■ ENTRIES SHOWN ■
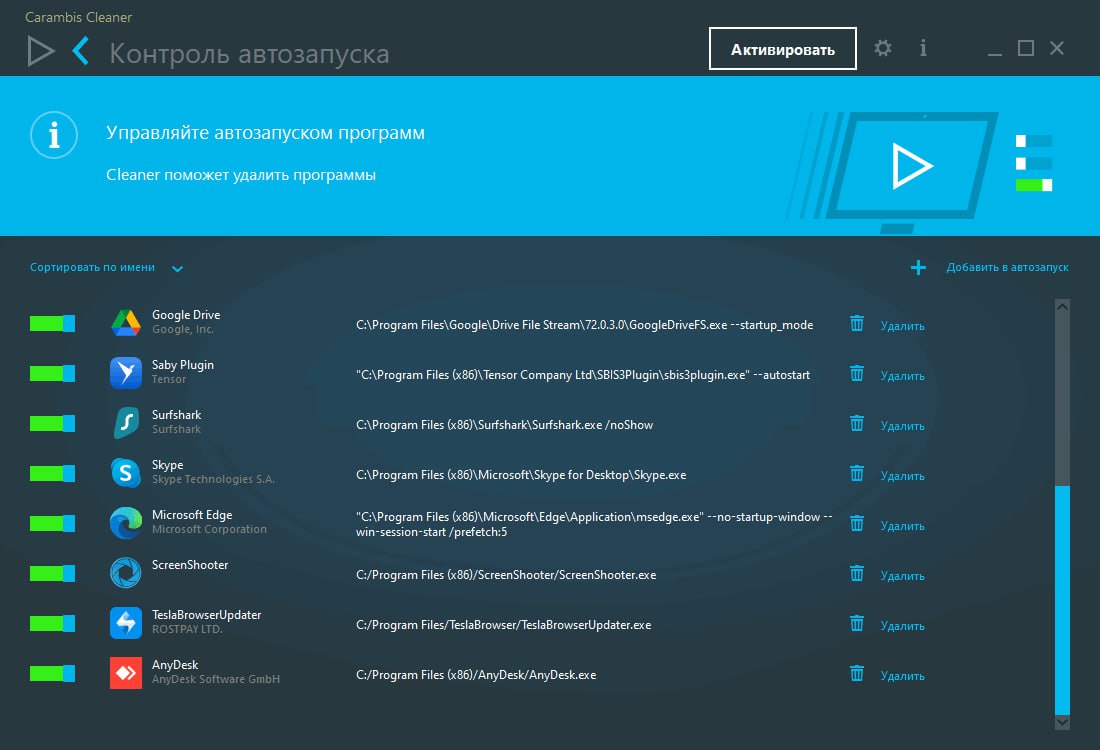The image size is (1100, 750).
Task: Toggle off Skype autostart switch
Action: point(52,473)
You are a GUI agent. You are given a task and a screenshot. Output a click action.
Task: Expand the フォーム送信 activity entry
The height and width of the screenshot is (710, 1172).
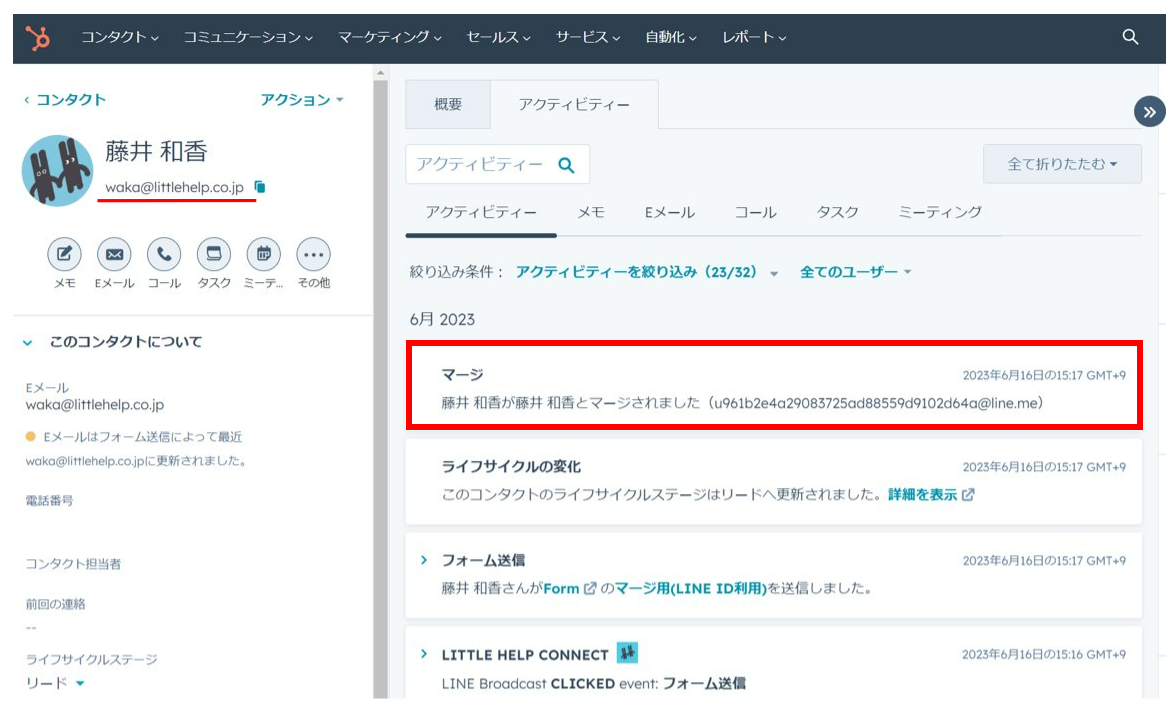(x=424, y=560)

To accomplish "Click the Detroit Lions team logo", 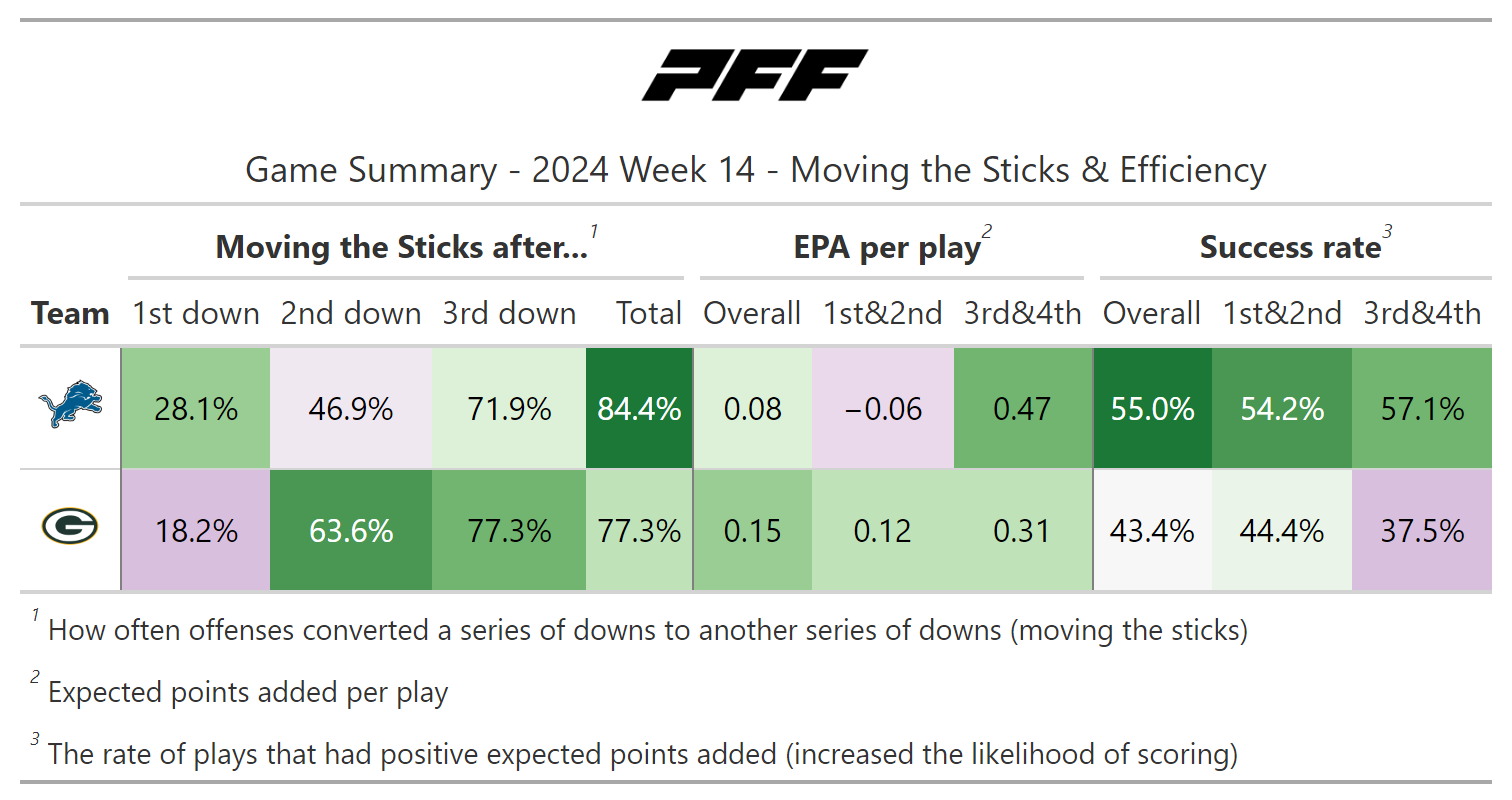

■ WHAT THE TASK REQUIRES ■
Skip every picture. Repeat word for word the lines from the line holding "The height and" through the end of the entries above.

■ RESULT OF THE TASK ■
The height and width of the screenshot is (710, 1172).
(x=424, y=560)

To accomplish "Click the Detroit Lions team logo", 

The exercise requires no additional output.